- As in Listen, the Twelfth Doctor kicks off by giving exposition to nobody in particular, though it’s still a great scene. And you start thinking how his talk of the bootstrap paradox will pay off later – and then you forget about it until the very end.
- I actually like this electric guitar riff of the theme better than the usual music for this series.
- O’Donnell pretends she has a stone in her boot because a) she absolutely must squee right now and b) she doesn’t want the indignity of the Doctor seeing it.
- In another TV series (or perhaps another companion in this one), Clara wouldn’t tell the Doctor about the presence of his ghost, for no particular reason other than to increase the tension. But thank God, she does tell him – and rather than playing with secrets for as long as possible, which we’ve already seen too many times, we get to see that there can be detrimental consequences to giving out information as well. Or at least, consequences that seem detrimental at the time.
- I’m definitely understanding now what Missy meant about Clara being a control freak, as she tries to seize control of this particular situation to keep the Doctor from dying.
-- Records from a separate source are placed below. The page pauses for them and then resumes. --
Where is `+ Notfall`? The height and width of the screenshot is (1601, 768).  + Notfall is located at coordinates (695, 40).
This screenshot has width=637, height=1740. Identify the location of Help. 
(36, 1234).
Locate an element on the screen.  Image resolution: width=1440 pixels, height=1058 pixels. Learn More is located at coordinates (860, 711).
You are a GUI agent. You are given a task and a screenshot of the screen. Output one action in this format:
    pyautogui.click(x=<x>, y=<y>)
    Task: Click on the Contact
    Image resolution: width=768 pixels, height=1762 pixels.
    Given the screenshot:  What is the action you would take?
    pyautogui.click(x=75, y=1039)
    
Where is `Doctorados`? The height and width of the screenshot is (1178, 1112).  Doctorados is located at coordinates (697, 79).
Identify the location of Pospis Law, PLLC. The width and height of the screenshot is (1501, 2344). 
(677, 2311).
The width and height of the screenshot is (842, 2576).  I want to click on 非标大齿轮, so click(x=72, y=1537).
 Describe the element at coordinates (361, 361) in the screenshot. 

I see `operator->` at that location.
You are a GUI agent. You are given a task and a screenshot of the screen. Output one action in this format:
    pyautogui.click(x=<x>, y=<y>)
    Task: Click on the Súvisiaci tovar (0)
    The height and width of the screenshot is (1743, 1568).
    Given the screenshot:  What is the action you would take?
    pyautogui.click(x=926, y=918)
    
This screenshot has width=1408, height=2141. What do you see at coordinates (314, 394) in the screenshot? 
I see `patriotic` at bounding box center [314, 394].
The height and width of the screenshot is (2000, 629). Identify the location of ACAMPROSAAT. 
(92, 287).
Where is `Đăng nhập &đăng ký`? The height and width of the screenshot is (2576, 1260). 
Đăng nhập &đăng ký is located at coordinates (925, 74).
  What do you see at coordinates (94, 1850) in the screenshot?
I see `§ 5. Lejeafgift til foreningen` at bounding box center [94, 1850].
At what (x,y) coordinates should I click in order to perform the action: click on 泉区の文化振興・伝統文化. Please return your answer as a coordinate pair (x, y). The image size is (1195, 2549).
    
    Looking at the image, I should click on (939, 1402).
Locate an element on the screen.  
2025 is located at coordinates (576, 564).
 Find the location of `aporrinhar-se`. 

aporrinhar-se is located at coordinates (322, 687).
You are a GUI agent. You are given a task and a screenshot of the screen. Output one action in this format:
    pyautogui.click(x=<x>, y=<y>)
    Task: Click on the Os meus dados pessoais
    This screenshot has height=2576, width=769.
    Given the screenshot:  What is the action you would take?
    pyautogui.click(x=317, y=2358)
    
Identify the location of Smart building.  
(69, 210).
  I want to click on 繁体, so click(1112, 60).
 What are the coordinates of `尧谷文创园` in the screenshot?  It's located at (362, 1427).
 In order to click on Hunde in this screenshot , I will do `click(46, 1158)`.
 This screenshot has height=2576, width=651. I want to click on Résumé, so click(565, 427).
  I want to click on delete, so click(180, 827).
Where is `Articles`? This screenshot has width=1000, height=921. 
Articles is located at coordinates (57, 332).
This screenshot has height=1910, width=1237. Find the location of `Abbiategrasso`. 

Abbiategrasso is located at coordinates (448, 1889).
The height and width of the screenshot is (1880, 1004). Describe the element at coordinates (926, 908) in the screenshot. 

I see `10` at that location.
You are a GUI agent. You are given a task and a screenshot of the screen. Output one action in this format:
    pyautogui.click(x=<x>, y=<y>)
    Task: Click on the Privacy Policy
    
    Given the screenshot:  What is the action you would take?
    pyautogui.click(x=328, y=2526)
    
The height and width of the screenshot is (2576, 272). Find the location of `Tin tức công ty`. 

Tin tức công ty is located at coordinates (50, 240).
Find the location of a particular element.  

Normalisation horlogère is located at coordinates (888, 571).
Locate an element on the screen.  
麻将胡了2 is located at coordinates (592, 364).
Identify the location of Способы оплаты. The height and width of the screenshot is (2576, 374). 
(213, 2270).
And the fact that she says, “Die with whoever comes after me” – she’s so in tune with the Doctor, and so engaged with his world, that she is aware they’ll eventually be separated and he’ll travel with someone else, something Rose couldn’t accept and other companions just didn’t think about.
- The Doctor now swears to Clara that he’ll come back, seeming more forceful about it than he was at the end of last episode – things must be serious.
- The Fisher King stalking through the building is a basic but still scary scene, and I like how O’Donnell’s death scene doesn’t involve any screaming like you might expect.
- The TARDIS returning to the same spot slightly earlier has definite Father’s Day vibes, which is quite possibly what makes the Doctor so serious about not changing anything.
- Obviously the Doctor has talked plenty of times before about how he becomes ‘part of events’ when he lands somewhere, which is what prevents him from going back in the TARDIS and preventing whatever trouble occurs – it’s good to see it actually demonstrated here.
- After all the lying of last series, Clara is resolutely continuing her path to becoming an extremely questionable person. She’s willing to put Bennett at risk; she originally says ‘I need’ before correcting herself to ‘We need’; and she promises that everything will be OK when she must know she might not be able to keep it, just as the Doctor does. One wonders if Clara would be this way if the Doctor hadn’t regenerated.
- Going into Cass’s head, and becoming unable to hear the sound of the scraping axe, gives the scene extra intensity – and the way she pulls off a slightly Daredevil move and feels the vibrations in the floor is pretty cool.
- How do the holograms of the Doctor linked to the TARDIS’s automated programs work? There’s one in the form of the Ninth Doctor in The Parting of the Ways, and the Tenth Doctor in Blink, and now there’s one of Twelve. Either the Doctor has to record new automated messages every time he regenerates, or the TARDIS changes them automatically. The fact that the Ninth Doctor’s message is specifically addressed to Rose suggests the former – unless the current companion’s name just gets inserted in like a mail merge, which would rather reduce the emotional impact of that scene.
- At first, I thought the explanation for the Doctor’s ghost was a bit too easy – but then I thought, any explanation would probably feel that way since the Doctor couldn’t actually die. And the one we’re given, with the Doctor planning something almost from the start, is pretty clever.
- Did we really need two separate people here who were secretly in love with their female crewmates?
- And with the end, we finally come back to the bootstrap paradox. And presumably following the MST3K Mantra, the Doctor literally shrugs it off. The bootstrap paradox has actually appeared before in the Comic Relief shorts Space and Time, where the Doctor tells his past self to pull the wibbly lever without any explanation of where the idea actually comes from – that time, we didn’t even get a shrug.
As with the last two parter, the second part is much stronger than the first, with clever writing, tension, and ever more interesting insights into the minds of the Doctor and Clara. Rating: 4.5/5.